Could you copy, word for word, only the lines from the one containing "Instruction: Click the" through the last line of the records below, both included?
+++ Materials provided
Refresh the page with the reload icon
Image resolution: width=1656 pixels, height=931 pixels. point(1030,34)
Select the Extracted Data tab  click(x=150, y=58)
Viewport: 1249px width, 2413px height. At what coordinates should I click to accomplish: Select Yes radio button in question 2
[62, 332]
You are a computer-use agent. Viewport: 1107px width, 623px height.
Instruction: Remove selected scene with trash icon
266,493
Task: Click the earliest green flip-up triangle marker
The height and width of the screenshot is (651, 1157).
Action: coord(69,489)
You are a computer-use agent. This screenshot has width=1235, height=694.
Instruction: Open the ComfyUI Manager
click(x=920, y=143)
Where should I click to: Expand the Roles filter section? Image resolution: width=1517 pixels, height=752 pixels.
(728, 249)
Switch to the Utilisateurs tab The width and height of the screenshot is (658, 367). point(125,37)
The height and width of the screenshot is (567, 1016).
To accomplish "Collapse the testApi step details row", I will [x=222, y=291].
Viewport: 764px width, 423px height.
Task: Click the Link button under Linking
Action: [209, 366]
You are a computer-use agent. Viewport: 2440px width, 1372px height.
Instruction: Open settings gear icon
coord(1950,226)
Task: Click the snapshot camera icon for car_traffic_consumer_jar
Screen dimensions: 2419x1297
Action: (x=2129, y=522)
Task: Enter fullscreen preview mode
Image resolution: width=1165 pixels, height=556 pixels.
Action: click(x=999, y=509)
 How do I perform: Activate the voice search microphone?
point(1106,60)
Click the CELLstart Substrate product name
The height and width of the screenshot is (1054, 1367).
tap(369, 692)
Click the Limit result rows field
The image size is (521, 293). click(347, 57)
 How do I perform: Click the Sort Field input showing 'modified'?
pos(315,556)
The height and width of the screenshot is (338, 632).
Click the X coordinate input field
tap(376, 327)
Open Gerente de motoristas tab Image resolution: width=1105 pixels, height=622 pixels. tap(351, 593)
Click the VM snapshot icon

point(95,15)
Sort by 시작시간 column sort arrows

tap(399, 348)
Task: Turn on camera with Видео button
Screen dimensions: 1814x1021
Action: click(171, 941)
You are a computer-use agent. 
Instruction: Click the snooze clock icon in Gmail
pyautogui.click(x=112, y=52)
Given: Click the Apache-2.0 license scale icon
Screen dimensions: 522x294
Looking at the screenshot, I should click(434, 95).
++++++
Answer below:
Instruction: Click the snooze clock icon in Gmail
pyautogui.click(x=112, y=52)
Given: Click the Apache-2.0 license scale icon
Screen dimensions: 522x294
Looking at the screenshot, I should click(434, 95).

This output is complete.